**What you will do**
Find every line in the entries that holds the string "Investment" and report it.

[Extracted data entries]
= Beginning of Section =

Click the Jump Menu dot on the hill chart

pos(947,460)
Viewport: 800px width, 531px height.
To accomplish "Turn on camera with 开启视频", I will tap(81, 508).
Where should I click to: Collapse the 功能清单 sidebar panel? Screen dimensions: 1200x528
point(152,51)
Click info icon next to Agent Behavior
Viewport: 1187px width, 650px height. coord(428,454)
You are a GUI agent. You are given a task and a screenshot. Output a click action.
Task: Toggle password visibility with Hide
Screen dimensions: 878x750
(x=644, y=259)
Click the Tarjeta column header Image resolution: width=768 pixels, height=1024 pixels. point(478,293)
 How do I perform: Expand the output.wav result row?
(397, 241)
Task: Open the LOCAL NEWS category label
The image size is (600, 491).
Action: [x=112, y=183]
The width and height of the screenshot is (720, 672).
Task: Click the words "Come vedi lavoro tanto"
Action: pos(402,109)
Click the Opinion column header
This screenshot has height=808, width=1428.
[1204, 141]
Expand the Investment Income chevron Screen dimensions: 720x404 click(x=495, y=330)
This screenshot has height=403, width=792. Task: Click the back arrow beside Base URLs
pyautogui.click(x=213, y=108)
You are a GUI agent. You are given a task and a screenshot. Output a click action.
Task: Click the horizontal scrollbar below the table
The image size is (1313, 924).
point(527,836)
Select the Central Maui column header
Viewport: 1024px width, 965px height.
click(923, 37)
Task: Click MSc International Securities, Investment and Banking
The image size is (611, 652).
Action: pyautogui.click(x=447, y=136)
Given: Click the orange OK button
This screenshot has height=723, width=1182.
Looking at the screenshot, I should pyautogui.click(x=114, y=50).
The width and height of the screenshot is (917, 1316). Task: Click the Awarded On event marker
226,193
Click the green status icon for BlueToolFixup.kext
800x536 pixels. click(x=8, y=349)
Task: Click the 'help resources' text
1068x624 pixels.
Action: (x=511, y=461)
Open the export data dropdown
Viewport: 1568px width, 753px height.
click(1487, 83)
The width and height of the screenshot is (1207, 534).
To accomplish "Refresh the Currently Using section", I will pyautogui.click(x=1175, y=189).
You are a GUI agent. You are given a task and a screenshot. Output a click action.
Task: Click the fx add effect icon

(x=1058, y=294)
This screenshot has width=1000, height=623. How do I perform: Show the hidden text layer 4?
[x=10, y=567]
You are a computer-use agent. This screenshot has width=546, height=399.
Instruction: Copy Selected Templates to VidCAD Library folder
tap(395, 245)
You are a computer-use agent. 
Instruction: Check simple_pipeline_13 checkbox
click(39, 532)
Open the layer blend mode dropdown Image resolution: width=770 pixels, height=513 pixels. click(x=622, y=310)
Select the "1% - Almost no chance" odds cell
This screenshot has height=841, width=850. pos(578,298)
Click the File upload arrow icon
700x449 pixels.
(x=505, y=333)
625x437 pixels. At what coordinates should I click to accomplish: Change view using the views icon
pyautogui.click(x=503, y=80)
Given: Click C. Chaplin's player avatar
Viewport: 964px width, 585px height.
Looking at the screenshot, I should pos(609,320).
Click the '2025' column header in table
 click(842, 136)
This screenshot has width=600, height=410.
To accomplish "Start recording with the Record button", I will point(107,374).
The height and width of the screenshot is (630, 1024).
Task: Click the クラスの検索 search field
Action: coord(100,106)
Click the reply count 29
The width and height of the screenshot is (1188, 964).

= End of Section =

**Your response**
Expand the Investment Income chevron Screen dimensions: 720x404 click(x=495, y=330)
Task: Click MSc International Securities, Investment and Banking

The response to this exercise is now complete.